(DATA SHOWN)
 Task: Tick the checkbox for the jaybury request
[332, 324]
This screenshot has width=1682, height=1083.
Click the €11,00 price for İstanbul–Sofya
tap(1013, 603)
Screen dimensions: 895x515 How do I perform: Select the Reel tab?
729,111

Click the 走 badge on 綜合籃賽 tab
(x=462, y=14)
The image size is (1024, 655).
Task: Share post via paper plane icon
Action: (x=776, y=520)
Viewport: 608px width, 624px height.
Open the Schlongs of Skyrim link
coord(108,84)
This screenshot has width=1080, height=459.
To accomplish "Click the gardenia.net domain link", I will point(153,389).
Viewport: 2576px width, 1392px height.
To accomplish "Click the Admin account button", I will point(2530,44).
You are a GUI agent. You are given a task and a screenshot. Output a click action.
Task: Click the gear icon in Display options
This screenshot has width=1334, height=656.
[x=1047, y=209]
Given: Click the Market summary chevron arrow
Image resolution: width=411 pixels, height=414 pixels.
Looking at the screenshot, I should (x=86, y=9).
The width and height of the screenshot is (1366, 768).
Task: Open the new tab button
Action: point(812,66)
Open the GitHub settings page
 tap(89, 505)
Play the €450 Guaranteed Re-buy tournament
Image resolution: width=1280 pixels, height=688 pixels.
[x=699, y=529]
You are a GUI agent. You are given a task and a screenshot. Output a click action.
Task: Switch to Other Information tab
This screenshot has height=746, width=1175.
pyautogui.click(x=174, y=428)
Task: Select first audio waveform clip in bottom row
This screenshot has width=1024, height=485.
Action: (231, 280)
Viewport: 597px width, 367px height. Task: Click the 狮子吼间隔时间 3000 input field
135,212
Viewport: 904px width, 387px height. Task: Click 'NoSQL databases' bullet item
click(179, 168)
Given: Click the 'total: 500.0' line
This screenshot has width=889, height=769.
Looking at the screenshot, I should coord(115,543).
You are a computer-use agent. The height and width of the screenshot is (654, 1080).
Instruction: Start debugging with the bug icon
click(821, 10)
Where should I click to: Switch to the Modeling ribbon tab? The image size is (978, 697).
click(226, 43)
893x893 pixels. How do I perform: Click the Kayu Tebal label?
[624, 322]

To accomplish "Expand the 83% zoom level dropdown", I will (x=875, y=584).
(End DATA SHOWN)
■ **REQUIREMENT**: Would it be possible to reproduce all the entries exactly as they appear above?

■ **WORKED SOLUTION**:
 Task: Tick the checkbox for the jaybury request
[332, 324]
This screenshot has width=1682, height=1083.
Click the €11,00 price for İstanbul–Sofya
tap(1013, 603)
Screen dimensions: 895x515 How do I perform: Select the Reel tab?
729,111

Click the 走 badge on 綜合籃賽 tab
(x=462, y=14)
The image size is (1024, 655).
Task: Share post via paper plane icon
Action: (x=776, y=520)
Viewport: 608px width, 624px height.
Open the Schlongs of Skyrim link
coord(108,84)
This screenshot has width=1080, height=459.
To accomplish "Click the gardenia.net domain link", I will point(153,389).
Viewport: 2576px width, 1392px height.
To accomplish "Click the Admin account button", I will point(2530,44).
You are a GUI agent. You are given a task and a screenshot. Output a click action.
Task: Click the gear icon in Display options
This screenshot has width=1334, height=656.
[x=1047, y=209]
Given: Click the Market summary chevron arrow
Image resolution: width=411 pixels, height=414 pixels.
Looking at the screenshot, I should (x=86, y=9).
The width and height of the screenshot is (1366, 768).
Task: Open the new tab button
Action: point(812,66)
Open the GitHub settings page
 tap(89, 505)
Play the €450 Guaranteed Re-buy tournament
Image resolution: width=1280 pixels, height=688 pixels.
[x=699, y=529]
You are a GUI agent. You are given a task and a screenshot. Output a click action.
Task: Switch to Other Information tab
This screenshot has height=746, width=1175.
pyautogui.click(x=174, y=428)
Task: Select first audio waveform clip in bottom row
This screenshot has width=1024, height=485.
Action: (231, 280)
Viewport: 597px width, 367px height. Task: Click the 狮子吼间隔时间 3000 input field
135,212
Viewport: 904px width, 387px height. Task: Click 'NoSQL databases' bullet item
click(179, 168)
Given: Click the 'total: 500.0' line
This screenshot has width=889, height=769.
Looking at the screenshot, I should coord(115,543).
You are a computer-use agent. The height and width of the screenshot is (654, 1080).
Instruction: Start debugging with the bug icon
click(821, 10)
Where should I click to: Switch to the Modeling ribbon tab? The image size is (978, 697).
click(226, 43)
893x893 pixels. How do I perform: Click the Kayu Tebal label?
[624, 322]

To accomplish "Expand the 83% zoom level dropdown", I will (x=875, y=584).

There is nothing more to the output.